I'm seeing some odd behavior, but not sure if this is server-related or sourmash related.

On a compute node, tax prepare will refuse to prepare a new lineages database, saying the table already exists. After running, a new file of that name exists but is empty.

sourmash tax prepare -t gtdb-rs207.taxonomy.csv -o gtdb-rs207.taxonomy.db

== This is sourmash version 4.4.4.dev2+g2f38f6c2. ==
== Please cite Brown and Irber (2016), doi:10.21105/joss.00027. ==

loading taxonomies...
...loaded 317542 entries.
saving to 'gtdb-rs207.taxonomy.db', format sql...
ERROR while saving!
taxonomy table already exists in 'gtdb-rs207.taxonomy.db'

file: 512 -rw-r--r-- 1 ntpierce ctbrowngrp 0 Aug 15 15:14 gtdb-rs207.taxonomy.db

On the login node, running the exact same command seems to work, even without removing the empty file.

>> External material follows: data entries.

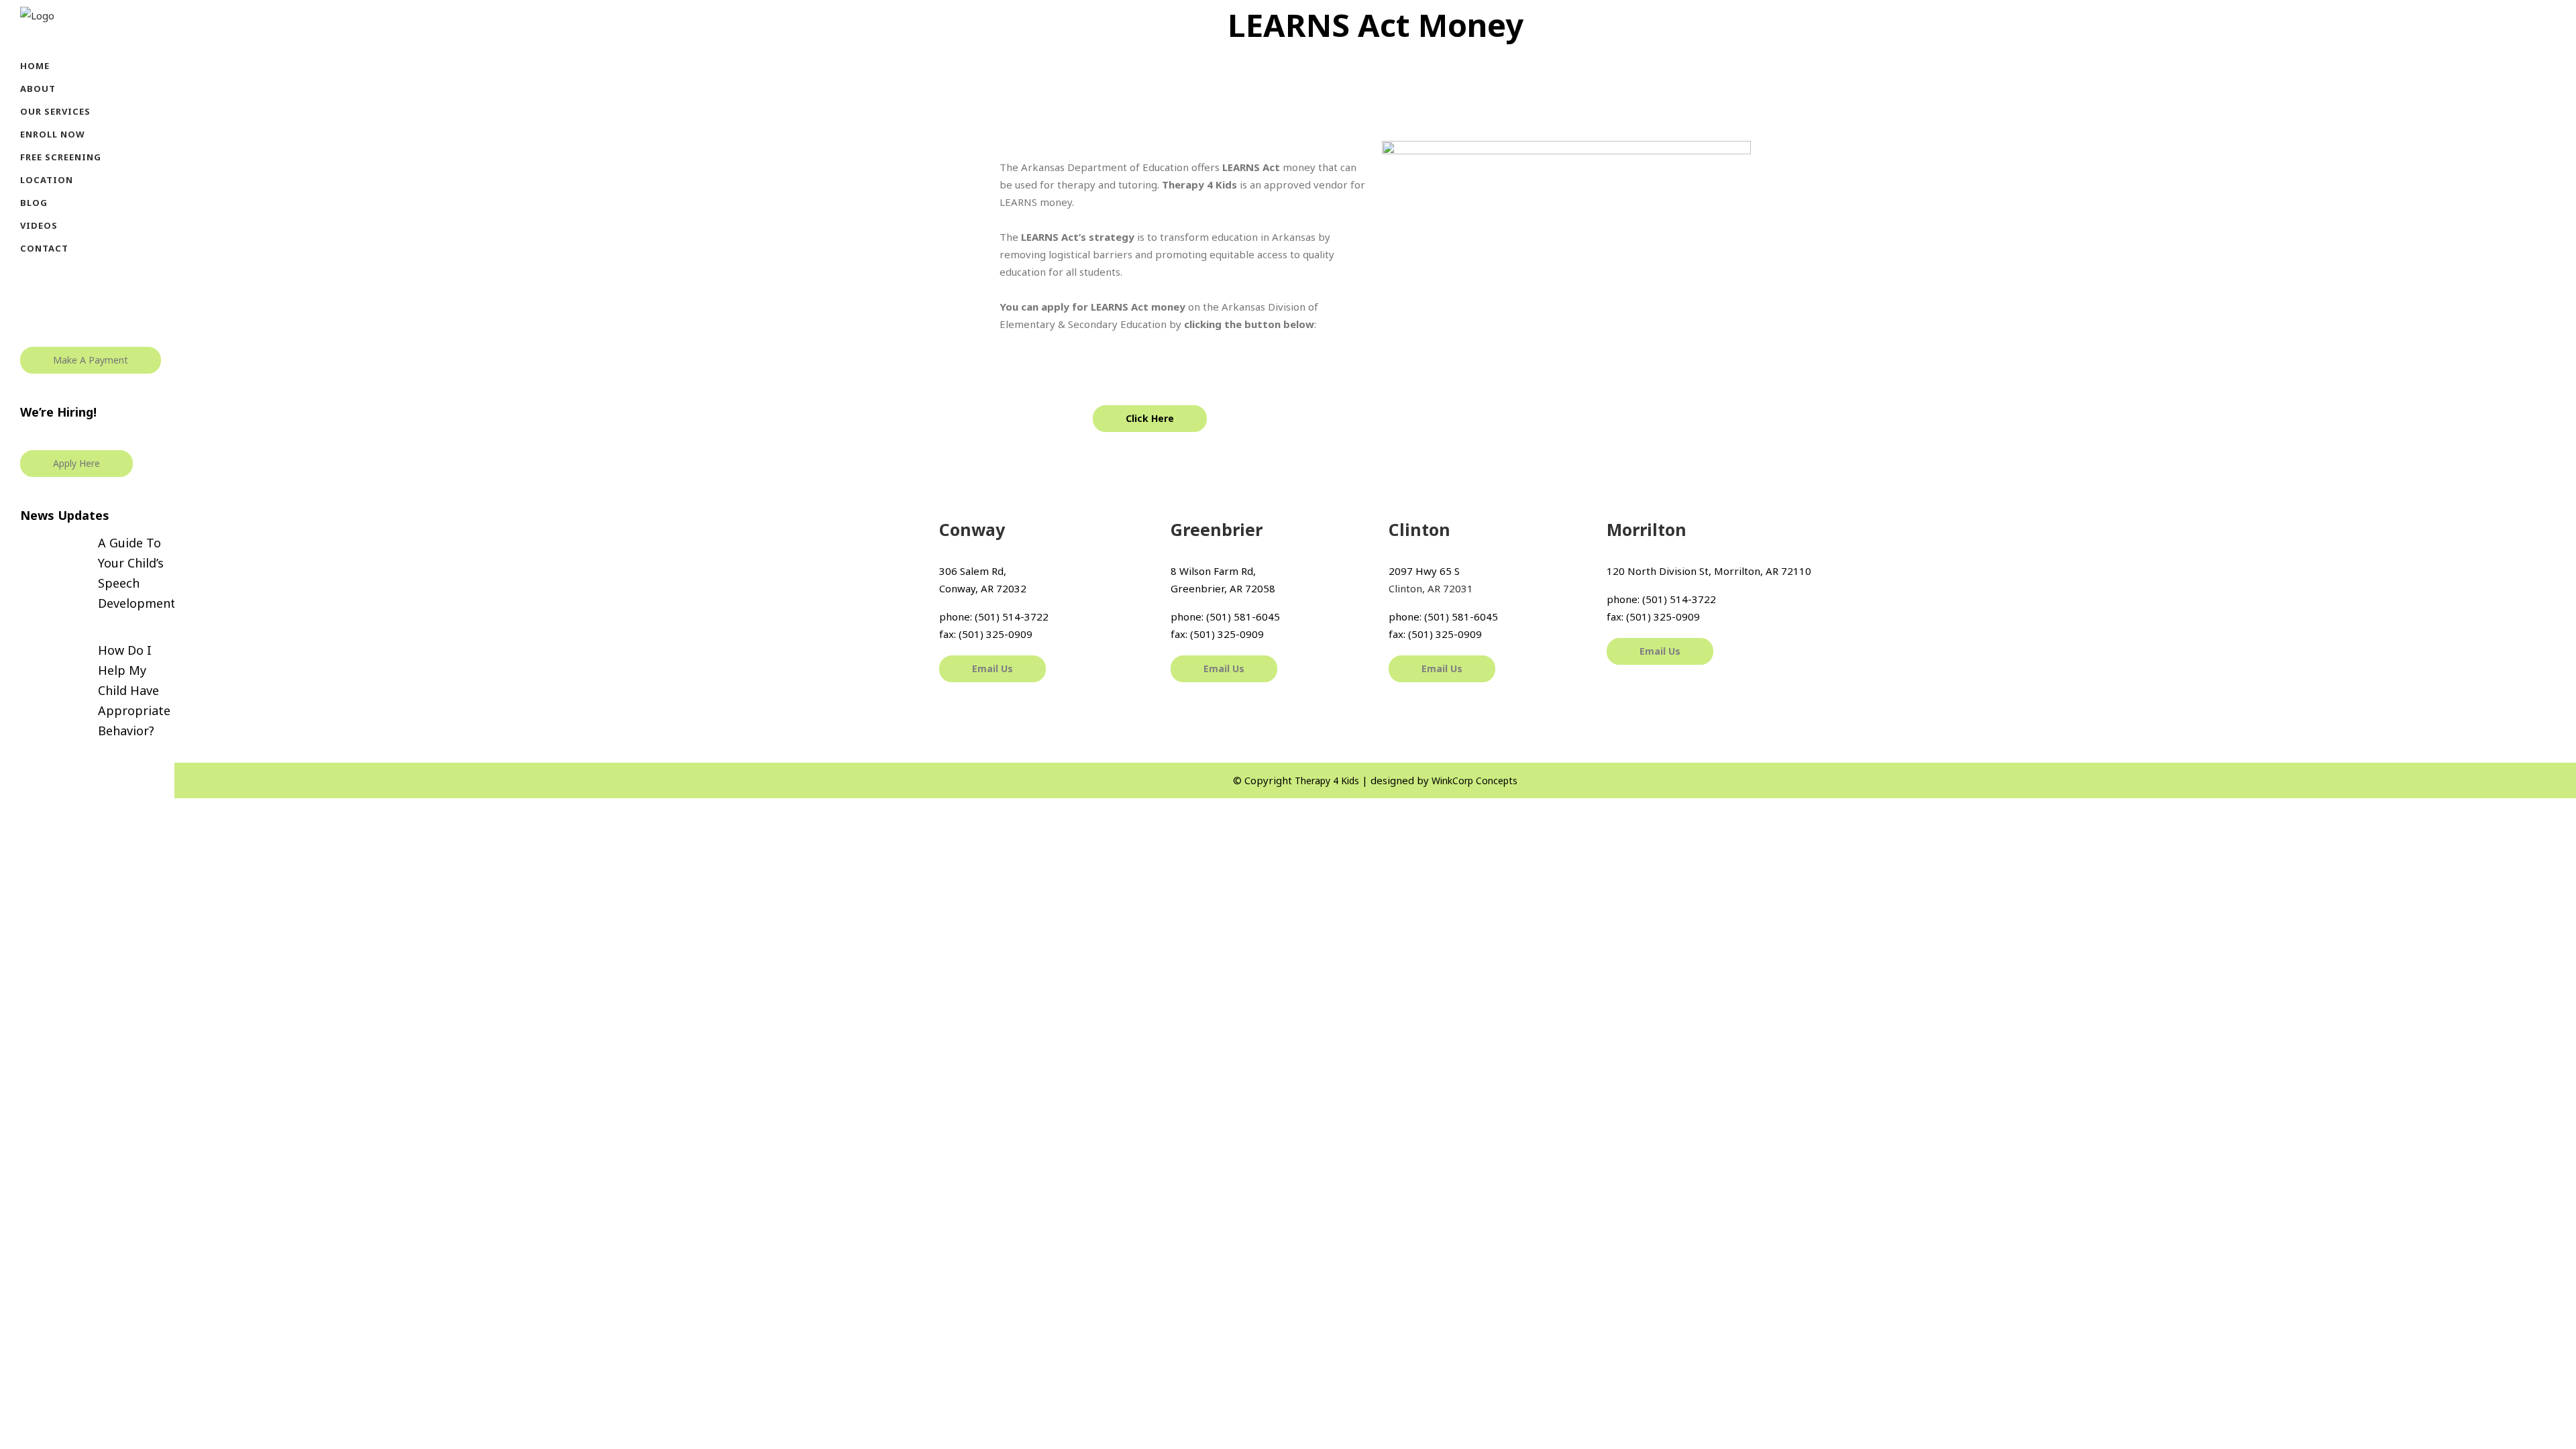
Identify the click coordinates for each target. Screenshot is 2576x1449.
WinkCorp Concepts (1474, 780)
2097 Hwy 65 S (1424, 571)
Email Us (992, 668)
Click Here (1150, 418)
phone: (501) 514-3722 (994, 616)
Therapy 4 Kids (1327, 780)
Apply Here (76, 463)
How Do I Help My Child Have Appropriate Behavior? (134, 690)
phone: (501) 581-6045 (1225, 616)
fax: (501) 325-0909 (985, 634)
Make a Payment (90, 360)
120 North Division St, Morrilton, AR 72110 (1709, 571)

sourmash tax prepare -t gtdb-rs207.taxonomy.csv -o gtdb-rs207.taxonomy.db

== This is sourmash version 4.4.4.dev2+g2f38f6c2. ==
== Please cite Brown and Irber (2016), doi:10.21105/joss.00027. ==

loading taxonomies...
...loaded 317542 entries.
saving to 'gtdb-rs207.taxonomy.db', format sql...
done!

file: 15M -rw-r--r-- 1 ntpierce ctbrowngrp 54M Aug 15 15:17 gtdb-rs207.taxonomy.db

Running the command again once the file is non-empty produces the error seen above.

ctb commented 2 years ago

I can't replicate this on farm nodes c6-58 or bm10 - but I believe it happens ;). I've seen weird things happen with sqlite on the nodes on our HPC. I think it has to do with locking, but that's just a guess.

Next time you run across this problem, could you record the specific node and filesystem you're on? thanks!